Facing up to CEO climate complacency
Last week, PwC’s report prompted Jo Confino at The Guardian to point out the worrying lack of interest in climate change among CEOs. Shockingly, the report shows that only 6% of CEOs prioritize reducing the risk of climate change in their corporate strategy, and that CEO trust in key climate fighting tools - like international regulations or public-private collaborations - is at an all-time low. On top of that, the fact that a mere 10% of CEOs registered climate concerns in 2014 led PwC to drop climate from its 2015 survey questionnaire. Hardly welcome news as we enter such a crucial year for international climate change negotiations.
In a response to Confino’s concerns, PwC published a follow-up blog unpacking the findings of the report in more detail. They emphasize that climate engagement across business sectors and between companies is very mixed, and that there is a strong distinction between how a company or its CEO engages with the issue. The survey report shows that CEO concern primarily focuses on very short-term concrete issues such as increased tax burden and (over)regulation, with 78% worried about the latter’s impact on their organisation’s growth prospects. PwC suggests that climate change is potentially pigeonholed as an exclusively long-term issue by most CEOs, despite the immediate risks of inaction, and is therefore not high on their list of priorities.
But this dismissal represents a cognitive error – by CEOs and potentially by PwC as well. The concept of climate change is very abstract to most people, CEOs included, and studies show that we are psychologically primed to ignore its incremental impacts, even as the window for preventative action begins to close. This bias is compounded by the unavoidable uncertainties of climate modelling, meaning that – despite the enormously robust scientific consensus on anthropogenic climate change – there will never be the ‘concrete certainties’ that some CEOs prefer to deal in. PwC, then, might have missed a trick themselves by counting climate as just another potential ‘CEO concern’ with an implied relatively short lag between action and consequence. Arguably, climate is a special case and should be treated as such.
Furthermore, CEOs seem to be underestimating just how far climate change is entangled with many immediate aspects of their businesses. Supply chain risk, energy costs, and raw material prices and availability do not seem to register high concern among CEOs either. This is in stark contrast with the WEF’s own survey, which states that extreme weather events and climate change are likely to have major impacts in these specific areas over the next ten years. Moreover, CEOs need to get beyond the idea that climate action is always bad for business.

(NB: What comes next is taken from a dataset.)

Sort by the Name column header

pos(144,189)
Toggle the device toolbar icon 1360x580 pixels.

They would do well to recognize the many market opportunities that climate mitigation and a transition to green economy offers; an unquestionably better business environment than the chronic uncertainty in unprepared, warming world. New climate resilient technologies and business models offer opportunities for better growth, resilience and cost reduction. In many cases they’re not just greener, but better - as we increasingly see with renewable energy’s cost-competitiveness with fossil fuels.
For PwC, it might be better to restore a focus on climate change in their next annual survey, but rather than asking about climate change as an abstract concept, recognize instead its inter-linkage with other topics. For example, CEO concern about overregulation can quite easily be seen through a lens of climate change threat. A credible climate agreement in Paris at the end of the year will have an extensive impact on business, both positive and negative. That CEOs see climate change, insofar as they see it at all, only as a threat demonstrates how the climate change debate has failed to link a stable climate to stable economic growth and the fundamental principles of business risk and value creation.

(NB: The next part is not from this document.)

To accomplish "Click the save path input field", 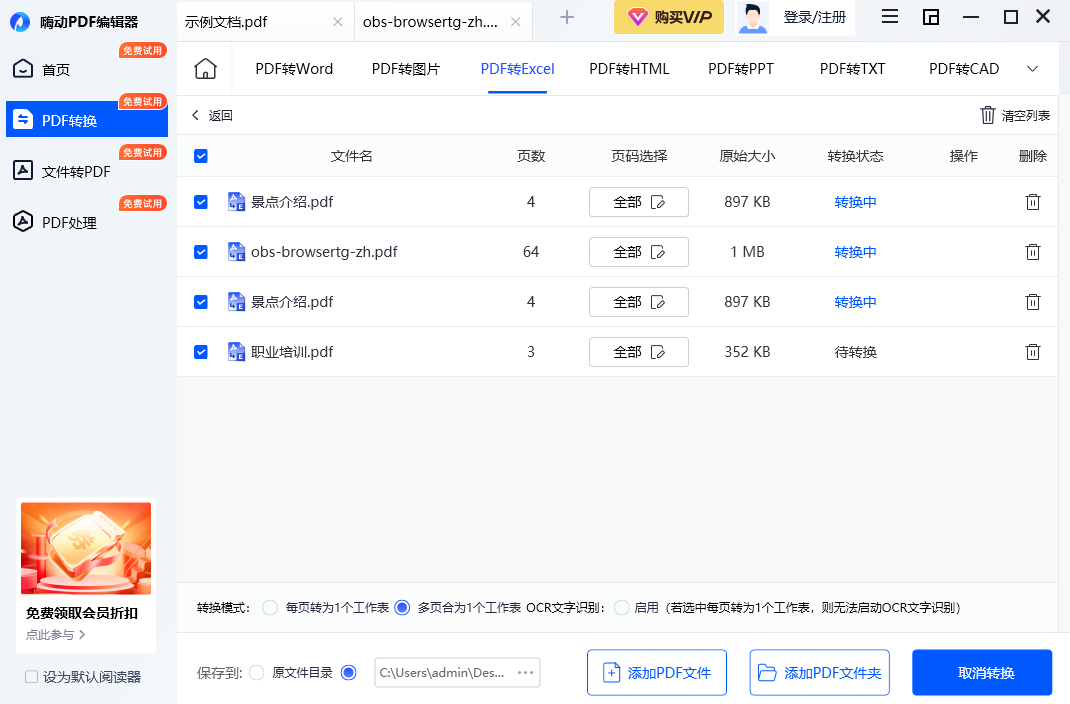I will pyautogui.click(x=445, y=673).
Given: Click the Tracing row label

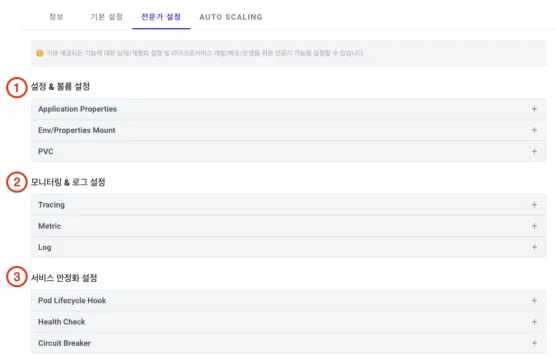Looking at the screenshot, I should pyautogui.click(x=51, y=205).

Leading up to the Paris climate talks, politicians, citizens and NGOs alike are looking at businesses to take immediate action on climate change. As Jo Confino put it: “The truth is that politicians will fail to act decisively on climate issues unless they are confident that enough companies are prepared to support their stand”. An important step forward would definitely be for CEOs, and PwC, to recognize the reasons for concern, whether it’s misplaced concern about overzealous action post-Paris, or genuine worry about an underwhelming climate agreement. And ultimately, it is crucial that CEOs begin to appreciate the real business opportunities in each scenario.